With the region taking a breather as the festival season comes to a temporary break, proms concerts take over, with an open-air event at Ragley Hall near Alcester on Sunday promising the extra attraction of a Spitfire flypast (7.30pm, 0845 2256020).

The previous evening, Carl Davis, now amazingly in his 70th birthday year, takes the CBSO to Malvern's Forum Theatre to conduct the orchestra in "Here come the Proms!" (7.30pm, 01684 892277), and on Wednesday the CBSO makes its annual, eagerly-anticipated appearance at the daddy of them all, the BBC Henry Wood Proms in London's Royal Albert Hall.

Having as your home ground the unsurpassed acoustic of Symphony Hall could lead to problems when playing away. But as this has been a permanent factor with the orchestra for the last 15 years, a system of coping with inferior ambiences automatically kicks in, and the CBSO will triumph over adversity in customary fashion, even though listeners to the live Radio 3 relay will have the better part of the bargain.

Sakari Oramo, approaching his penultimate season as the orchestra's music director, conducts the CBSO in Webern's impressive Passacaglia, its length accommodating that of several of the composer's subsequent compositions in his terser, elliptical style and the Fourth Symphony of Brahms, whose finale inspired the piece.

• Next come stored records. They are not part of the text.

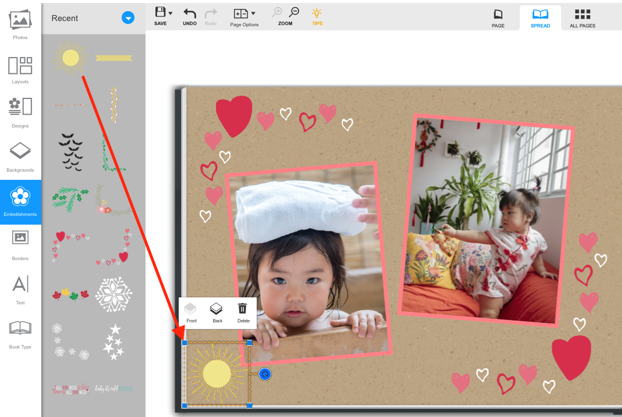The width and height of the screenshot is (622, 417).
Task: Click the blue rotate handle beside sun
Action: pos(265,374)
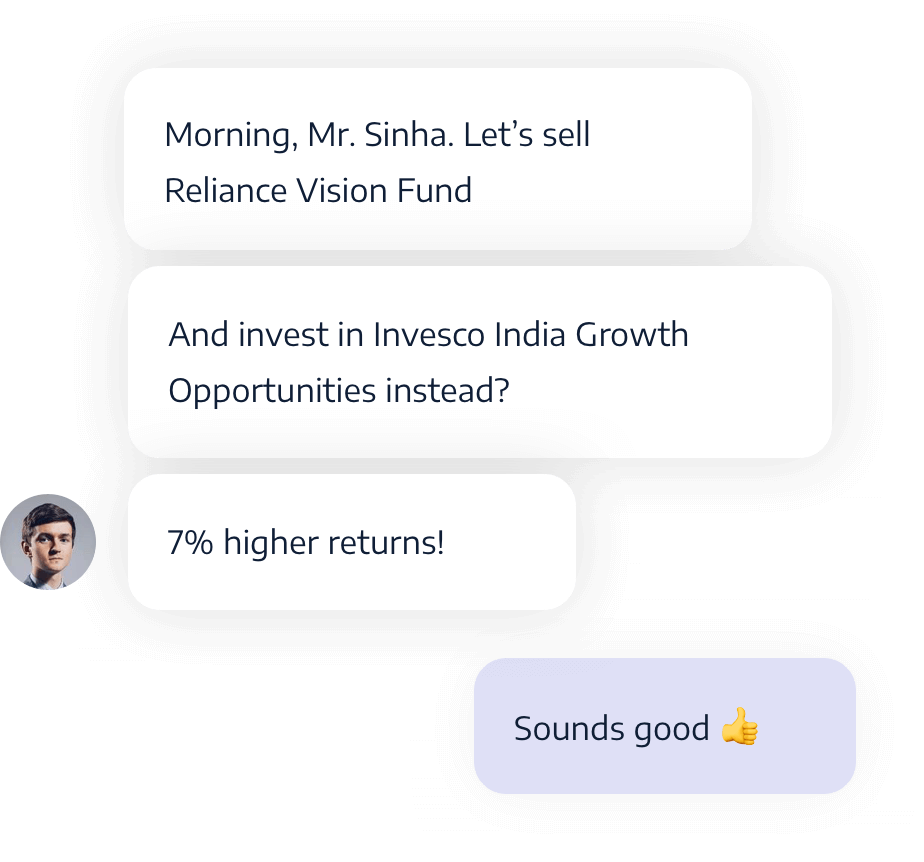This screenshot has width=924, height=862.
Task: Click the '7% higher returns!' message bubble
Action: (352, 542)
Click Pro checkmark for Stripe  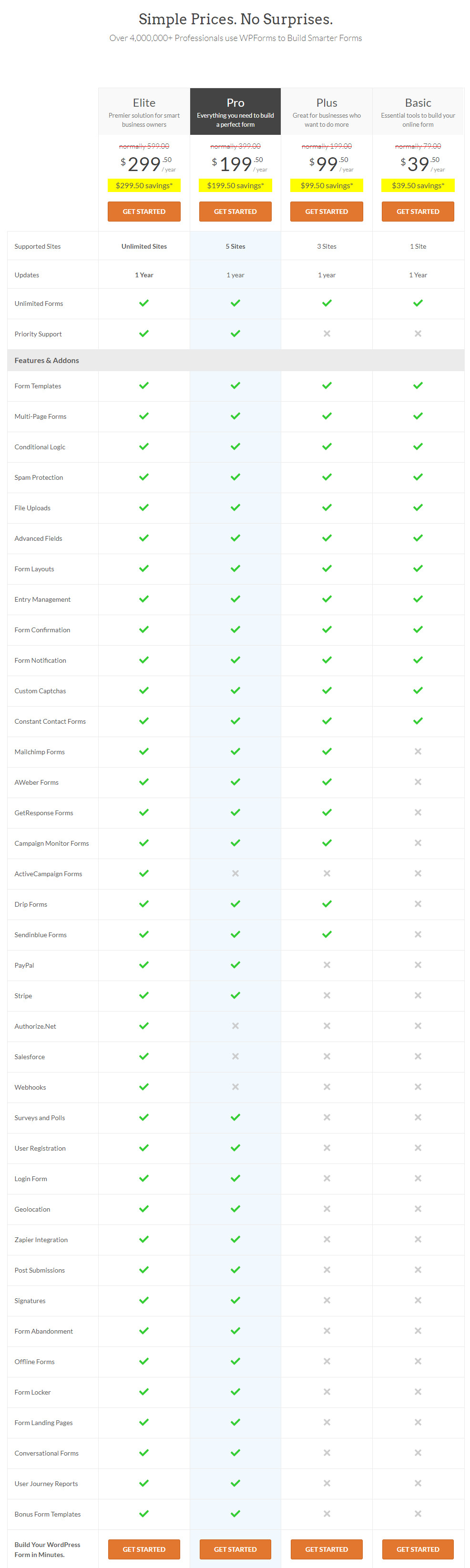tap(235, 995)
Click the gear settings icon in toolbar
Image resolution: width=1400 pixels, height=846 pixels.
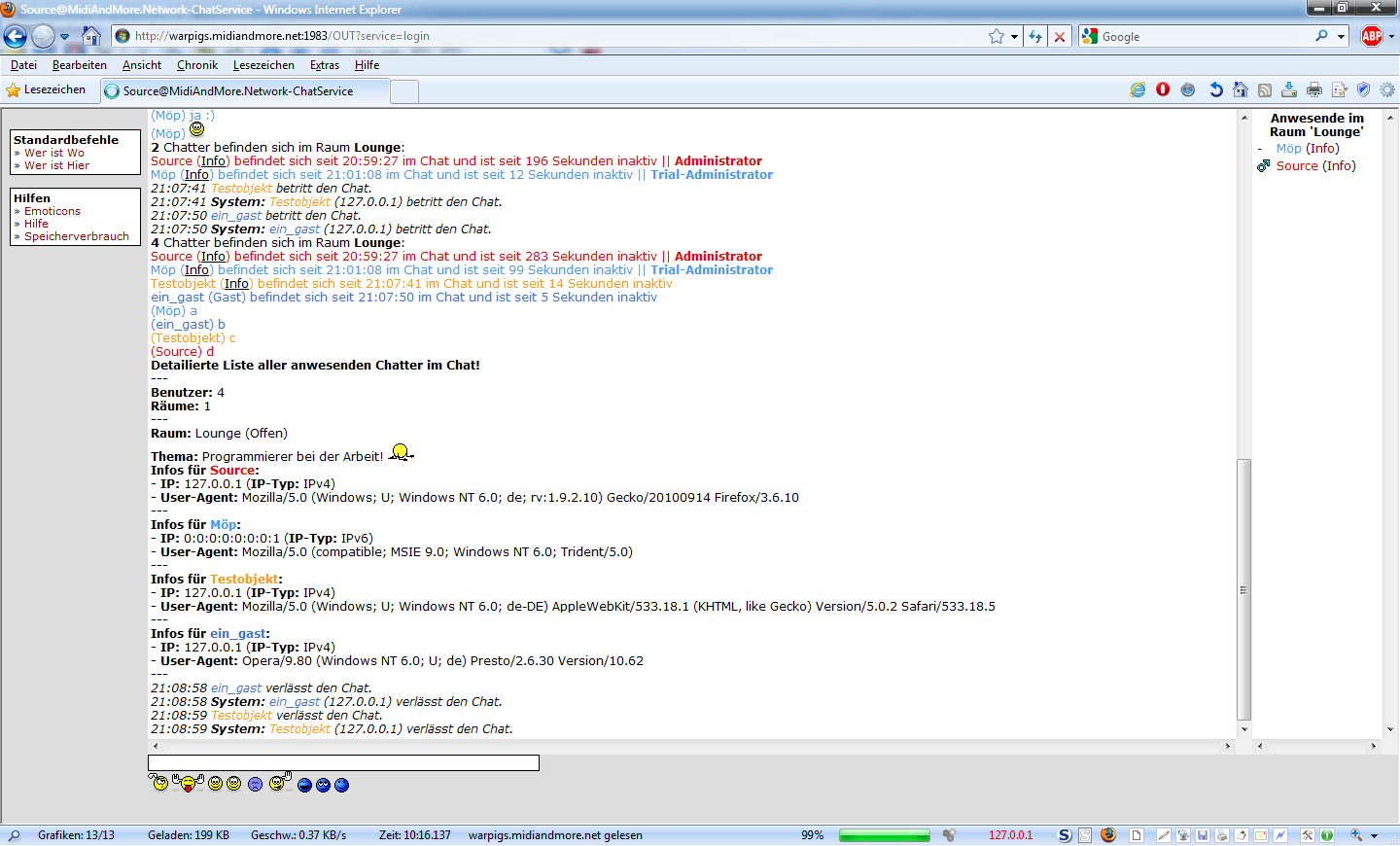coord(1387,89)
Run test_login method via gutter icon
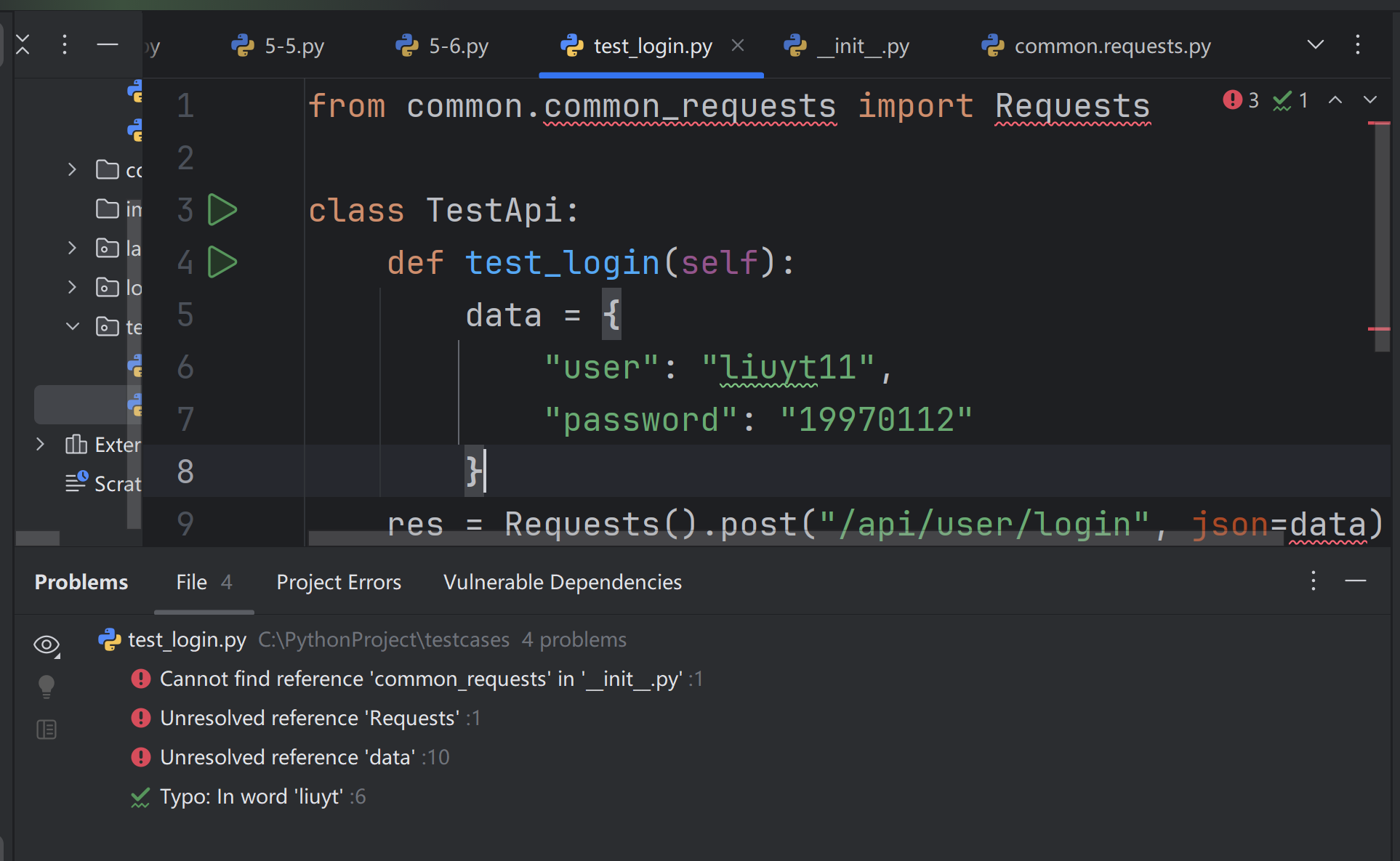This screenshot has width=1400, height=861. (x=222, y=262)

Between these two works from Vienna comes the First Violin Concerto of Shostakovich in this his centenary year, with Leila Josefowicz (who collaborated with the CBSO on Warner Brothers' recent acclaimed CD recording of this intensely personal work) the soloist. (7pm, 020 7589 8212).

Sakari Oramo returns to the Royal Albert Hall with his other orchestra, the Finnish Radio Symphony Orchestra with whom he first came to fame in a brilliant debut as a stand-in conductor, on August 14, with an all-20th century programme of Sibelius, Richard Strauss (current Covent Garden favourite Soile Isokoski the soloist in the heartbreaking Four Last Songs) and Bartok (7.30pm).

And that's not all from the CBSO, as tomorrow sees the orchestra gracing the International Trombone Festival, this year hosted by Birmingham Conservatoire, with Slides Rule!. Simon Wright conducts an all-British programme of Walton, Malcolm Arnold, Elgar, Grainger and Holst, with CBSO principal trombonist Philip Harrison the soloist in Gordon Jacob's pithy Trombone Concerto (Symphony Hall, 7.30pm, details on 0121 780 3333).

Moving from noble brass to virtuoso keyboard-playing, Birmingham Conservatoire is the venue for the Birmingham International Piano Academy 2006 Masterclasses and Recitals. The brainchild of Conservatoire graduate David Quigley, who is currently establishing a brilliant international career on the concert-platform, the BIPA this year brings three of the country's major pianists to give master-classes and recitals, with John Lill launching proceedings with a programme of Haydn, Schumann, Prokofiev, Chopin and Beethoven on Sunday (7.30pm).

Masterclasses from Lill and Peter Donohoe follow until Thursday, when Stephen Hough offers an interesting recital programme (7.30pm, 0121 303 2323). Details of the final few days will appear in next week's preview. And there is a strong Birmingham Conservatoire presence in Dorset during the second half of next week, when Far From the Madding Crowd, a five-act opera by Andrew Downes (until recently head of composition and creative studies at the Conservatoire), is premiered during the Thomas Hardy Festival at St Mary's Church, Dorchester, on Wednesday (8pm, with subsequent performances at the same time on Thursday and Friday).

The libretto has been fashioned from Hardy's great novel by Cynthia Downes, who is also producer of the presentation. Abigail Cave-Bigley directs, and musical director David Trippett conducts the Central England Ensemble.

Currently based in Boston, Massachusetts, members of the Millennium Scholars play the various characters (details on 01305 251501 or 01562 886625).